Et pour cause, tous, ou presque, sont passés par l’émission Danse avec les stars. "On n’en retire que du positif, cela donne envie de se dépasser", confirme Olivier Dion qui interprète notamment le titre De mes propres ailes. "Je n’avais jamais dansé et le faire devant des professionnels et des millions de téléspectateurs qui te jugent, ça te forge."Entre les titres comme Je t’aime c’est tout; Un jour et des compositions de Maître Gims et Benoît Poher de Kyo, la troupe menée par Olivier Dion et le danseur Brahim Zaibat (Athos) ne parle pas d’une simple comédie musicale. "C’est pourquoi on l’appelle plutôt un spectacle musical. Il n’y a pas de tableaux qui s’enchaînent bêtement, il y a une vraie trame. Et d’un point de vue technique, c’est énorme."

Des bobos à gogo

"On a pris des cours d’escrime, j’ai failli éborgner mon maître d’armes", confie Damien Sargue. "On a de vraies armes, même si les bouts sont émoussés. Ce ne sont pas des objets en plastique, il y a moyen de se faire mal. On a mis en place de vraies chorégraphies de combats ciselés. C’est plus Game of thrones que la fée clochette !"(sourires)

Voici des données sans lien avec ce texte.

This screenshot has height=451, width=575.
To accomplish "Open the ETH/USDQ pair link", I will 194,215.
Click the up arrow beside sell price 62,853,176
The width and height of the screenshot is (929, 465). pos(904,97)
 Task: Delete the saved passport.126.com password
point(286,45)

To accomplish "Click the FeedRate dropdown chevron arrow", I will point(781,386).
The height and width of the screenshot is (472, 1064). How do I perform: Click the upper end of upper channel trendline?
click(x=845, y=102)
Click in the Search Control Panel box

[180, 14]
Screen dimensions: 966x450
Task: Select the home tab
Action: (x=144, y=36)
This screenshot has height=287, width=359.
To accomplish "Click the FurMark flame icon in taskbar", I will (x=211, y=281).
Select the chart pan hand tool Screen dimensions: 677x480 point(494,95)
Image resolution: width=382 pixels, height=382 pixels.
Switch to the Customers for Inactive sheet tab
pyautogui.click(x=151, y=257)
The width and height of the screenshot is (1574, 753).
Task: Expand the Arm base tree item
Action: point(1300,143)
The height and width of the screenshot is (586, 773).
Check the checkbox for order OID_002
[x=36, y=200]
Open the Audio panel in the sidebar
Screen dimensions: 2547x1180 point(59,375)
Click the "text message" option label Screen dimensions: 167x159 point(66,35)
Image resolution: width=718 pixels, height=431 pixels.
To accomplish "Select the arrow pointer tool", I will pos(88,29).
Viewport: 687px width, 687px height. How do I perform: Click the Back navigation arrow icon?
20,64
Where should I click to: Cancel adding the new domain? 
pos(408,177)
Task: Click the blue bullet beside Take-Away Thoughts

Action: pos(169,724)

"Heureusement qu’on ne se bat pas vraiment car je ne voudrais pas affronter Damien", renchérit Olivier en parlant du coup de tranchant qu’il avait mis à Brahim Zaibat en répétition (la lame s’était enfoncée de 7 cm dans sa cuisse !). "Non, mais le plus difficile, et aussi le plus intéressant, est d’être bon à tous les niveaux : arts, escrime, danse et chant. Faut être crédible dans chacun. Ce fut un gros challenge pour moi d’incarner le mythique D’Artagnan car je suis fortement attendu, j’en suis conscient. Surtout le confier à un Québécois comme moi ! Mais j’ai toujours aimé ce genre de contexte où il faut se dépasser. C’est un rêve depuis tout jeune. Je ne me mets pas trop de pression…" "Et puis de toute façon, s’il n’est pas bon, on prendra sa doublure !" plaisante Damien Sargue dont l’image de beau gosse colle à la peau tout comme à ses camarades. "C’est plutôt plaisant plutôt qu’une image de Quasimodo. (rires) On correspond chaque fois à un critère en fait. Olivier pour les jeunes, moi les moins jeunes et David - que tout le monde prend pour le Vin Diesel français - les vieux. Enfin, on n’est pas un boys band non plus !" (sourires)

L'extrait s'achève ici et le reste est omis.